• **THE TASK**
Using the material that follows, work out how many lines include the word "computer". Your answer should be that number only.
··· RECORDS TO PROCESS
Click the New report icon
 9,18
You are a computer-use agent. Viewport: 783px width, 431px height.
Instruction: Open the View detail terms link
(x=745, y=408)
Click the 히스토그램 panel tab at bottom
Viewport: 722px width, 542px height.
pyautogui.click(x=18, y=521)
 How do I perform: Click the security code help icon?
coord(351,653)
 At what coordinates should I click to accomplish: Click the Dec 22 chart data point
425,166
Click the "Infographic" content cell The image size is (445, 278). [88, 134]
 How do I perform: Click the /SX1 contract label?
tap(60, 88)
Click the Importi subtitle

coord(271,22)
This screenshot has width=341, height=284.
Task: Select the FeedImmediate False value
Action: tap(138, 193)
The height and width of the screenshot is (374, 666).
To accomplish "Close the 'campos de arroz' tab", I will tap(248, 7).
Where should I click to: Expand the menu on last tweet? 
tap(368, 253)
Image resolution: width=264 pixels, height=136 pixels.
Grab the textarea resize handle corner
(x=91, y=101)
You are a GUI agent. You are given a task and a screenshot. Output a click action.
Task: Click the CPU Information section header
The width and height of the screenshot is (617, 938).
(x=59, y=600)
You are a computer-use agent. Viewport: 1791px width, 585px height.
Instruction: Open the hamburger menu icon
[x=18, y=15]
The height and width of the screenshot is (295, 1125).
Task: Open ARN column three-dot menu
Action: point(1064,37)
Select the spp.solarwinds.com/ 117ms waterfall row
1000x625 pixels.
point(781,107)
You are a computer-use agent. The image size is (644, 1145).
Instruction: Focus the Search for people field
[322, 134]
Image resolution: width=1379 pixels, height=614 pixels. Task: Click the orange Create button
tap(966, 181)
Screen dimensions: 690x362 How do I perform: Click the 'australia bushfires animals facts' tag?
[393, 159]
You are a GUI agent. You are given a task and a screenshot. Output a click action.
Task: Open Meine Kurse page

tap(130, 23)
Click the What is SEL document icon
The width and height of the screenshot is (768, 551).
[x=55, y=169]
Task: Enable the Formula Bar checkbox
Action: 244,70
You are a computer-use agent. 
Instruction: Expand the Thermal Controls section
······
• **ANSWER BELOW**
4